SEE: The stakes 'could not be any higher': CISA chief talks about the tech challenges ahead
Companies can be quick to ensure they can collect and use the most data possible, but users might not even be aware of the implications of the information they're giving up or what it means for their privacy.
"It's taken a long time for people to understand cookies. Only now in the last couple of years we've really seen legislation about managing how users are informed about how their data is used. And now we're going to add many different bits of data on people again," Duke adds.
There's also the issue that legislation tends to be slow to react to advancements in technology, which means by the time rules and regulations are put in place, it could already be too late – just look at how laws around cybersecurity and privacy for the Internet of Things have been outpaced by billions of smart devices being released into the world. The metaverse could have the same problem.

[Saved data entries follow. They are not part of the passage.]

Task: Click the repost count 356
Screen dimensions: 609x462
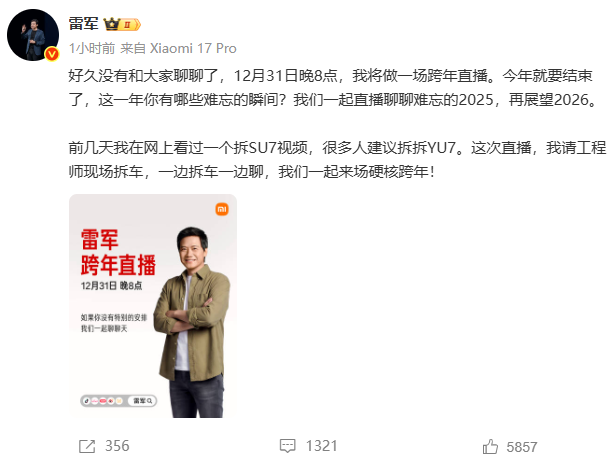Action: [x=117, y=446]
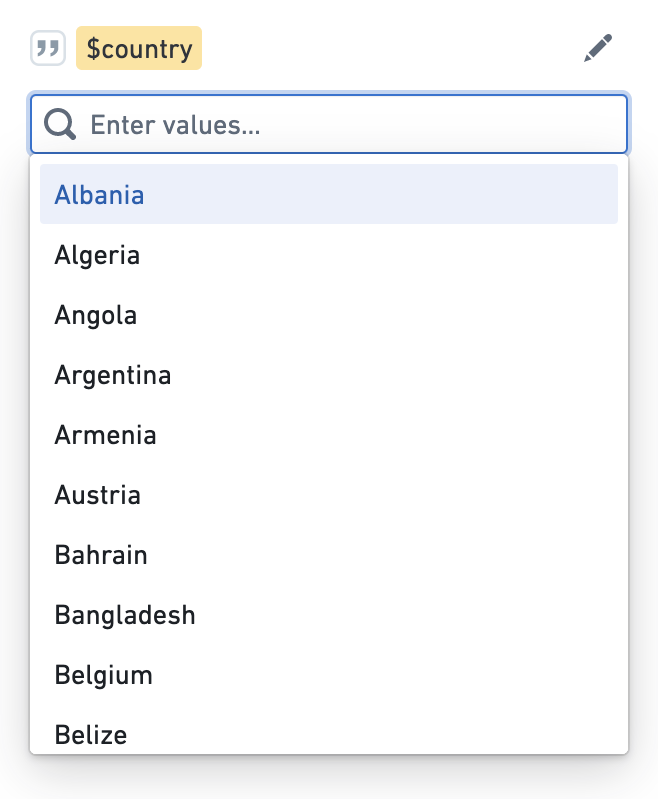Select the $country variable tag
This screenshot has width=658, height=799.
pos(139,48)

"What's to stop a big company from even collecting more data? Biometric data? All these kinds of things that there are no rules in place to stop," says Newman.
Currently, the metaverse is still on the fringes of how we use the internet, but much money is being invested into it by those who see it as the future of how we work, socialize and play online. Like any other social environment on the internet, there are those who will be looking to abuse it, but there are steps that users can take to help stay safe.

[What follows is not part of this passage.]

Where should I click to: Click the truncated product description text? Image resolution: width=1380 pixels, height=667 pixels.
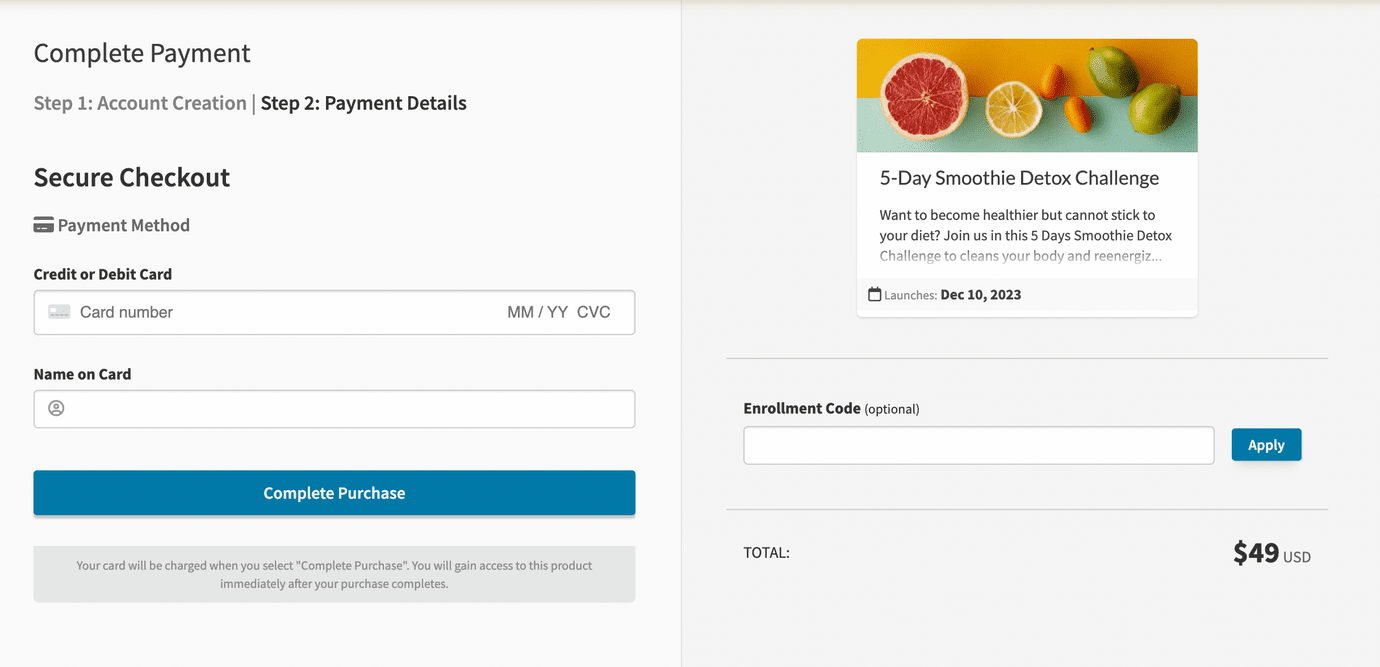1026,235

For starters, any account they use to access the metaverse should be secured with multi-factor authentication to provide an additional barrier to accounts being taken over. It's also recommended that applications are downloaded and installed from official sources, to reduce the prospect of malicious software being installed on your device.
Inside the metaverse, it might be difficult to ever fully verify that the people you're interacting with are who they say they are, but as with phishing emails, be mindful of any urgent or unusual requests – that might be a sign you're interacting with someone with ill intent.
"I'm very optimistic about the metaverse. I think it's got tremendous benefits, and we can connect, and we can learn and it's going to be really cool," says Wong. And just like it's wise to take a screen break from time to time, the same will apply with the metaverse, she notes.
"We just need to remember if anything sketchy happens, you can just take your headset off to take a moment and figure out what your next step is."